Chicken Spaghetti

Chicken Spaghetti

Good ole’ Chicken Spaghetti!

Here’s another one of my favorites! Chicken spaghetti! This is a great meal for the family at dinner time! Make sure you serve it with Love!

 

Ingredients

  • 3/4 cooked chicken breast or boneless skinless thighs. (You can use and shred a rotisserie chicken from store for a quicker option)
  • 3 c. dry spaghetti or pasta noodles of choice broken into two-inch pieces
  • 2 chicken boudin cubs
  • 1/2 stick kerrygold garlic & herb butter
  • 1 can of Rotel tomatoes
  • 1 can cream of mushroom soup
  • 1 can cream of chicken herb
  • 1 Velveeta cheese
  • 1/4 of cream cheese
  • 1 c. grated sharp cheddar cheese(to liking)
  • 1/4 c. finely diced green pepper
  • 1/4 c. finely diced onion
  • 1/4 c. Finely diced celery
  • 1/4 c.finely diced green onion
  • 2 c. reserved chicken broth from pot or buy
  • 2 tsp. Lawry’s Seasoned Salt
  • 1/8 tsp. (to 1/4 teaspoon) cayenne pepper, salt, and pepper to taste
  • 1 c. additional grated sharp cheddar cheese

Instructions

  • Wash chicken in lemon juice. Place the chicken in a large pot and just cover with water. Add boudin cubes. Cook over medium-low heat until cooked through. Allow to cool enough to handle, then shred using two forks.
  • Preheat the oven to 350°F. Lightly grease a 13×9-inch baking dish with butter.
  • Preheat skillet with butter, sauté veggies
  • Cook the pasta according to the package directions.

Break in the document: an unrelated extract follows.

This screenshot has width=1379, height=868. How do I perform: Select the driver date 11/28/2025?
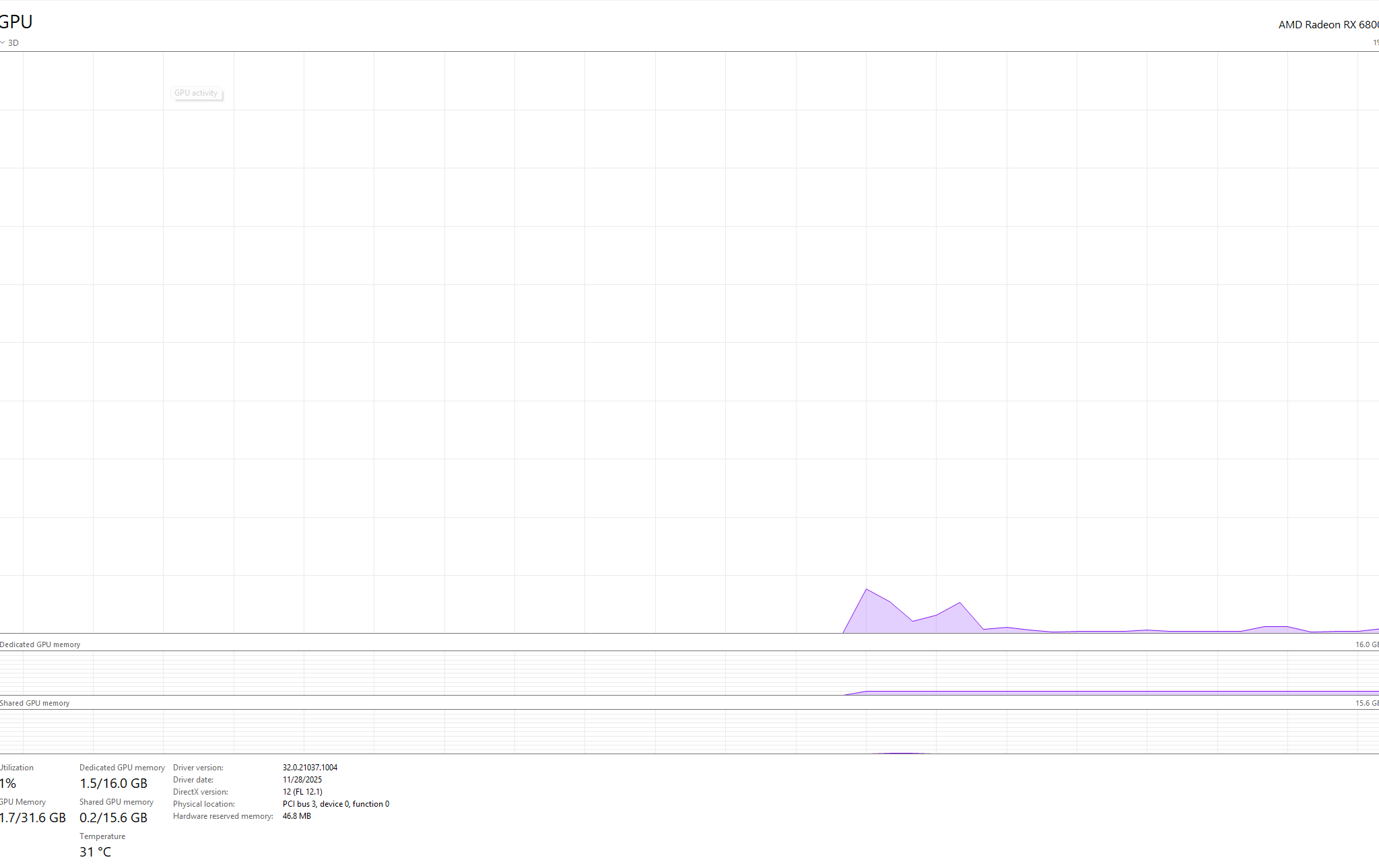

Drain and set aside.
  • In a large pot, combine sautéed veggies, the Rotel with the juice, undiluted cream of mushroom & chicken soup, Velveeta cheese, and cream cheese. Heat over low heat, stirring constantly, until the cheeses have melted. Add the garlic powder and onion powder. Add the shredded chicken and cooked pasta . Mix well. Pour the mixture into the prepared dish and sprinkle with the shredded cheddar cheese.
  • Bake for 20 to 30 minutes or until heated through and the cheese has melted. Serve with Garlic bread and roasted broccoli or green beans. Don’t forget to add an extra LOVE SLICE! .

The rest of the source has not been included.